CASO
Lazio, De Vrij non doveva giocare
Capita di sbagliare, di entrare in ritardo e di causare un rigore per un intervento maldestro, a volte anche per la bravura dell’attaccante avversario. A Stefan De Vrij, stopper di qualità nel panorama europeo, quasi mai. Il penalty per il piedone messo sulla scarpa di Matri a ottobre, nella sfida contro il Sassuolo quasi una primizia per un centrale capace di essere uno dei meno ammoniti del campionato. Poi solo partite giocate al massimo tanto da guadagnarsi sul campo la conferma nonostante l’accordo raggiunto a gennaio con l’Inter poi diventato contratto. Fino all’appuntamento col destino, domenica sera, lotta fratricida tra la Lazio cui lui aveva clamorosamente voltato le spalle andando a scadenza di contratto e la sua futura casa ad Appiano Gentile. Al minuto settantanove l’episodio che cambia la storia della lotta Champions, un rigore tanto netto quanto inutile (stava arrivando Luiz Felipe a chiudere su Icardi). Dal 2-2 la partita è girata e ha portato 35 milioni a Milano oltre a quelli già risparmiati per il suo cartellino dal club nerazzurro. Le lacrime di coccodrillo, la cena notturna con una parte della squadra, l’addio ora ufficiale di un giocatore che non ha avuto per la sua vecchia società nemmeno la riconoscenza doverosa dopo un anno di stipendio incassato nonostante lo stop al ginocchio, peraltro accusato in nazionale.

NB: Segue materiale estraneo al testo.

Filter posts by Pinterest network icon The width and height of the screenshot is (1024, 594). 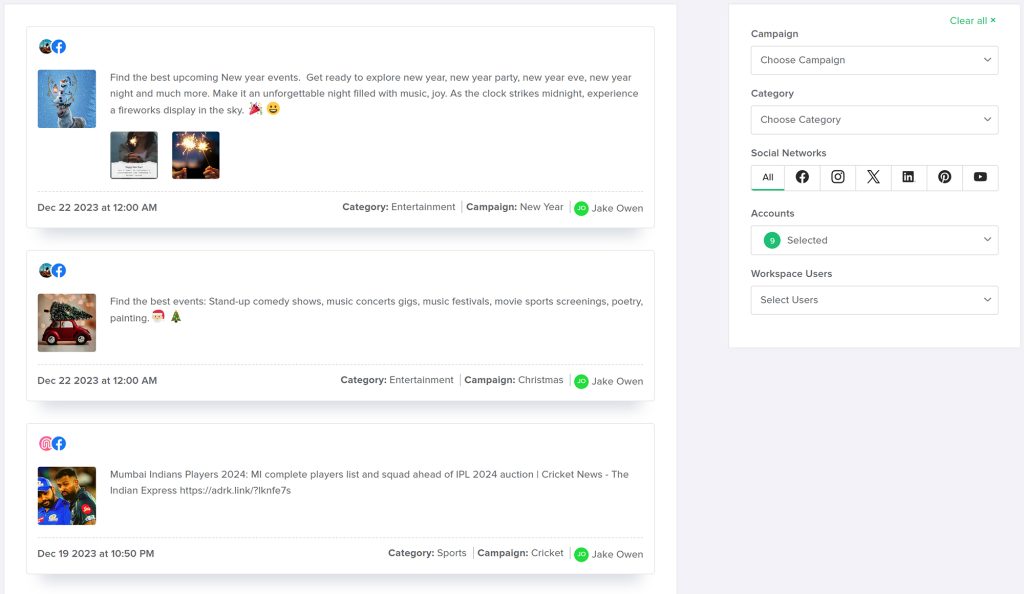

Tant’è, doveva andare così, la storia della Lazio è ricca di traguardi sfiorati e tradimenti, ai tifosi non resta che dimenticare quell’errore in cui l’olandese è stato battuto dalla pressione psicologica. E tutti sperano che sia stata solo quella. A mente fredda è tutto più chiaro: De Vrij non doveva giocare contro la sua Inter.